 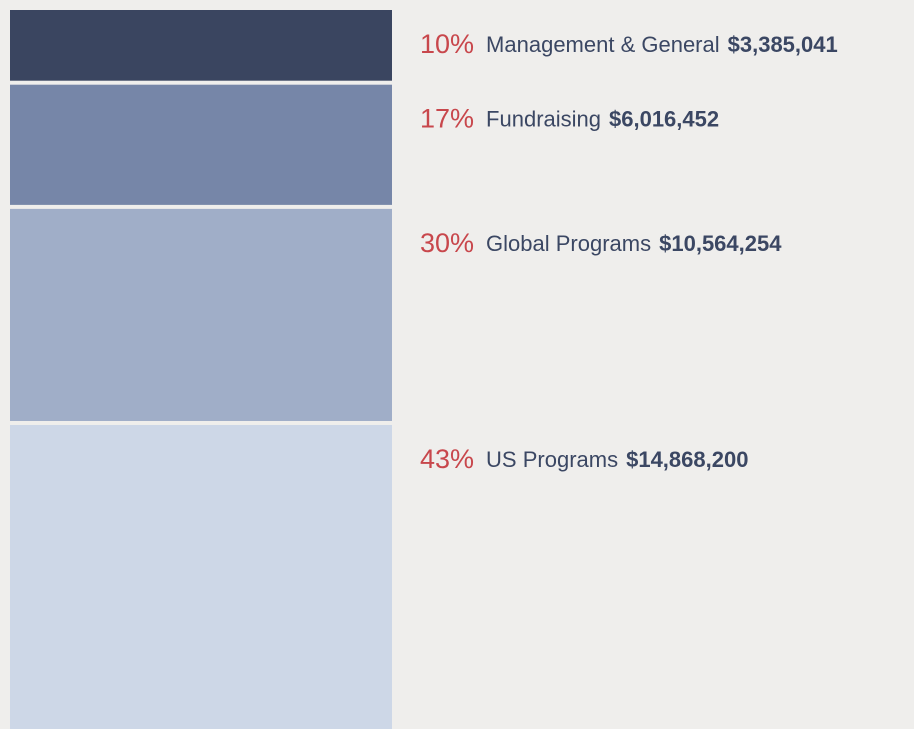 I want to click on category-label: US Programs, so click(x=552, y=460).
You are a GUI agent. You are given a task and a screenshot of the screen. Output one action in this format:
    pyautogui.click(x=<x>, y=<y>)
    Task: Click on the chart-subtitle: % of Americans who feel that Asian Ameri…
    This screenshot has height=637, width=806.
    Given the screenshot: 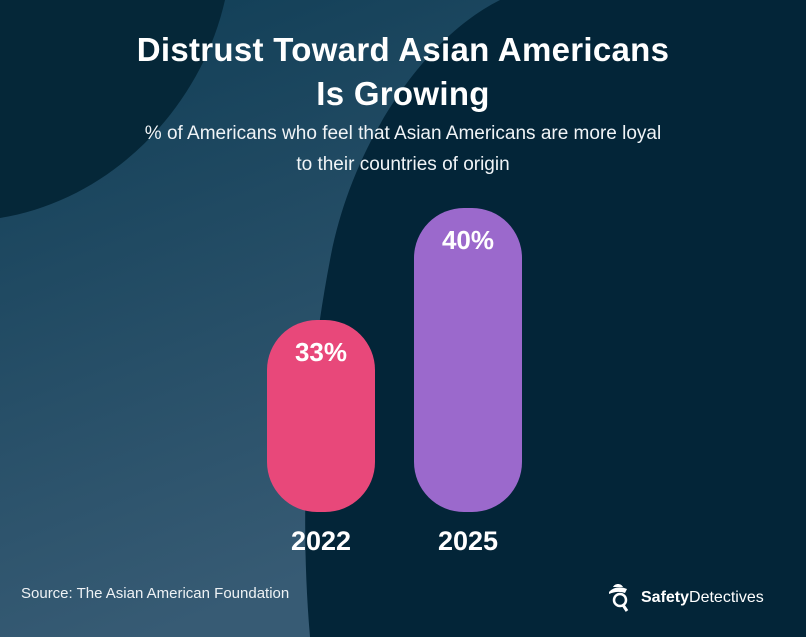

★ ★ ★

= Task description =
Revise the records above so that each "screenshot" becomes "screen capture", with everything else left as it is, and omit the pictures from your version.

= Response to this exercise =
  I want to click on category-label: US Programs, so click(x=552, y=460).
You are a GUI agent. You are given a task and a screen capture of the screen. Output one action in this format:
    pyautogui.click(x=<x>, y=<y>)
    Task: Click on the chart-subtitle: % of Americans who feel that Asian Ameri…
    This screen capture has height=637, width=806.
    Given the screen capture: 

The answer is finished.